The Predual of a von Neumann algebra

Question

Let $M$ $\subseteq$ $B(H)$ be a von Neumann algebra. I am wondering how does $M_*$ sit inside $B(H)_*$ upto isometry. Note - $M_*$ denotes the predual of $M$. Thanks for any help.

Answer 1

I don't think it does. The natural map of which the inclusion $\iota : M \to B(H)$ is the dual would be a projection of $B(H)_*$ onto $M_*$. Namely, each element of $B(H)_*$, considered as an ultraweakly continuous linear functional on $B(H)$, maps to its restriction to $M$.

Answer 2

Robert is right.

To provide a counter-example, consider any embedding $L_\infty[0,1]\subset B(L_2[0,1])$. Certainly, $L_1[0,1]$ is the (unique) predual of $L_\infty[0,1]$. Now, the predual of $B(L_2[0,1])$ is a (separable) dual of the algebra of compact operators, hence it has the Radon–Nikodym property (and this property passes to closed subspaces). On the other hand it is well-known that $L_1[0,1]$ lacks the Radon–Nikodym property. This can be easily generalised to the following setting.

Suppose that $\mathcal{M}\subset B(H)$ is an infinite-dimensional, finite von Neumann algebra. Then $\mathcal{M}_*$ does not embed into $B(H)_*$ as a Banach space.

See Chapter VII of

J. Diestel and J. J. Uhl Jr., Vector Measures, volume 15 of Math. Surveys. AMS, Providence, RI, (1977).
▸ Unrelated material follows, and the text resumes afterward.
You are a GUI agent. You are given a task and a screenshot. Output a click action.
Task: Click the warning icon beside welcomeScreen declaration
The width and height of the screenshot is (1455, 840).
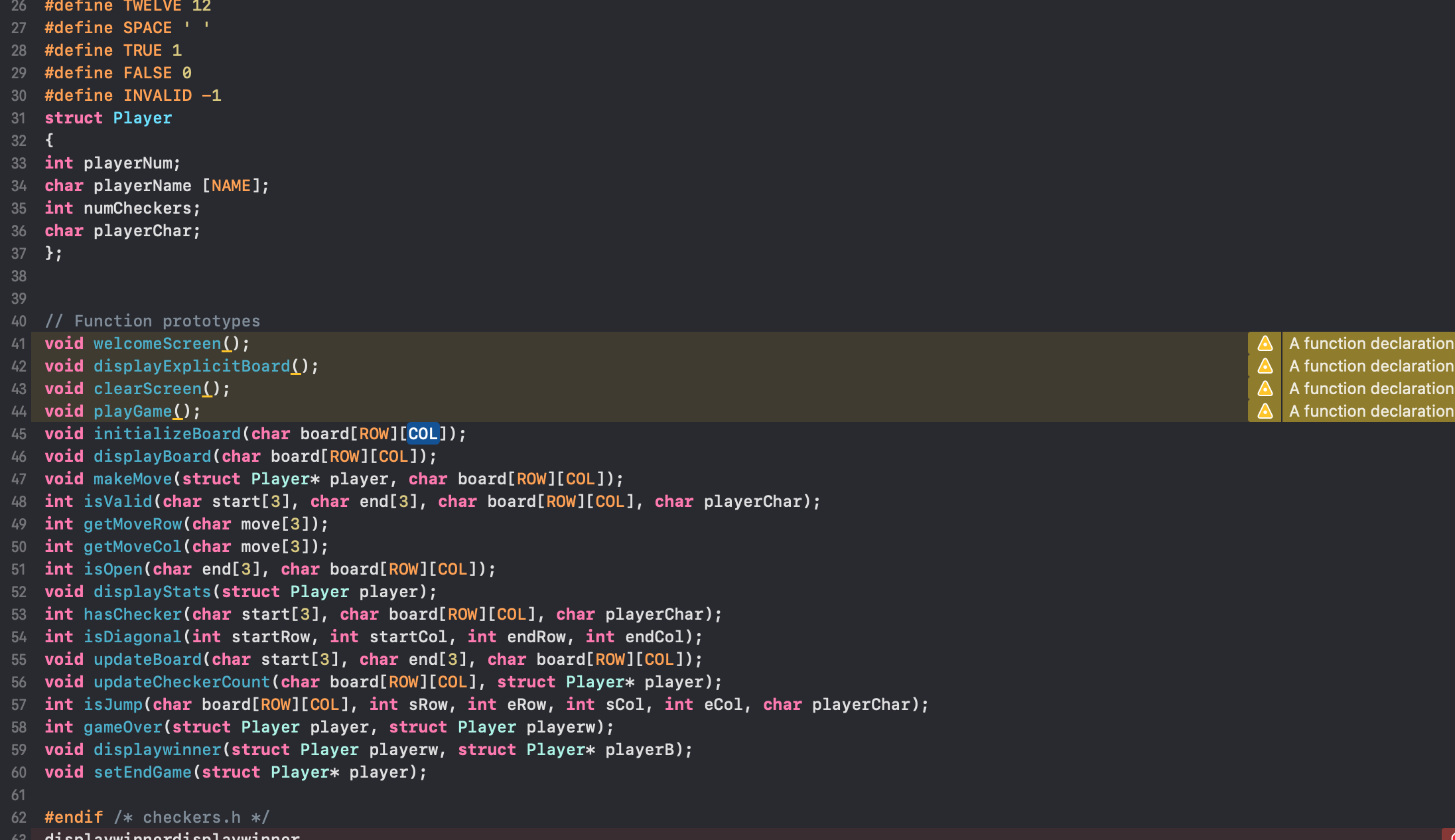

for an excellent treatment of the Radon–Nikodym property.

Answer 3

Assume the inclusion $\iota:M_*\to B(H)_*$ is an isometry. Taking dual, $\pi=\iota^*$ forms a w*-w* continuous *-homomorphism from $B(H)$ onto $M$. It implies that, $M$ is isomorphic to $B(H)/K$ where $K$ is a two-sided ideal in $B(H)$.

For example if $H$ is separable then $M$ should be (isomorphic to) the Calkin algebra. Firstly, the Calkin algebra is not von Neumann algebra. Secondly, if the assertion is true then there is just one (non-trivial) von Neumann algebra in $B(H)$ which is clearly impossible.